## What the exercise asks
Return exactly the lines below, starting with the one that has "Given: Click the Ngày sinh column header" and going on through the one that has "Screen dimensions: 259x159".

## Data section
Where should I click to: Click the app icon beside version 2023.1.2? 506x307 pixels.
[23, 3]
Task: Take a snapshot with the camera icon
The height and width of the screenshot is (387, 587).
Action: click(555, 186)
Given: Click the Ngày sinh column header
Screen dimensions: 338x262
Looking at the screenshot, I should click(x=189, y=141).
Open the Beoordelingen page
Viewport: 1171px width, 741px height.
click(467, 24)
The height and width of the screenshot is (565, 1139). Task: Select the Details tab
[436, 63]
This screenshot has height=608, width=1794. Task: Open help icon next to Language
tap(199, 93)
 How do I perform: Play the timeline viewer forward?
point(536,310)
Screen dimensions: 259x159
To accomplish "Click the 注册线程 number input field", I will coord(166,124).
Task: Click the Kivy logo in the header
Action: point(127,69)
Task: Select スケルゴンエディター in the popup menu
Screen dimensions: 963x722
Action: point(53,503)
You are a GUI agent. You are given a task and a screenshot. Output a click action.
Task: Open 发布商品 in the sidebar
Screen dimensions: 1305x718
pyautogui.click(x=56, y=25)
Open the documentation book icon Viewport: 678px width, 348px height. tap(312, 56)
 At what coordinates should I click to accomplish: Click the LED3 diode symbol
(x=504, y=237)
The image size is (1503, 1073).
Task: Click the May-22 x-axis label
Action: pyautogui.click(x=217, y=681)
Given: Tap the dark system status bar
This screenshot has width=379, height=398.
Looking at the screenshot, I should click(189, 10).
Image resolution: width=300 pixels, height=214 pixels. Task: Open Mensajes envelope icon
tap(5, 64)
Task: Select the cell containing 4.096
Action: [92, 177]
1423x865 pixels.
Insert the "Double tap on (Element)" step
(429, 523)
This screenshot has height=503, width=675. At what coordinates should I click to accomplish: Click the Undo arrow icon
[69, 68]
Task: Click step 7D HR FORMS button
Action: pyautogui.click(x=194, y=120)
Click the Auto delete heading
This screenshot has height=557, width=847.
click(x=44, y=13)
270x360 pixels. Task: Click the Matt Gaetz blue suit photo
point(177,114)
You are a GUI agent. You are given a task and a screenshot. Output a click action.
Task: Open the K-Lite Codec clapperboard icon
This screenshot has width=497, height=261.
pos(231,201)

## Answer to this exercise
Given: Click the Ngày sinh column header
Screen dimensions: 338x262
Looking at the screenshot, I should click(x=189, y=141).
Open the Beoordelingen page
Viewport: 1171px width, 741px height.
click(467, 24)
The height and width of the screenshot is (565, 1139). Task: Select the Details tab
[436, 63]
This screenshot has height=608, width=1794. Task: Open help icon next to Language
tap(199, 93)
 How do I perform: Play the timeline viewer forward?
point(536,310)
Screen dimensions: 259x159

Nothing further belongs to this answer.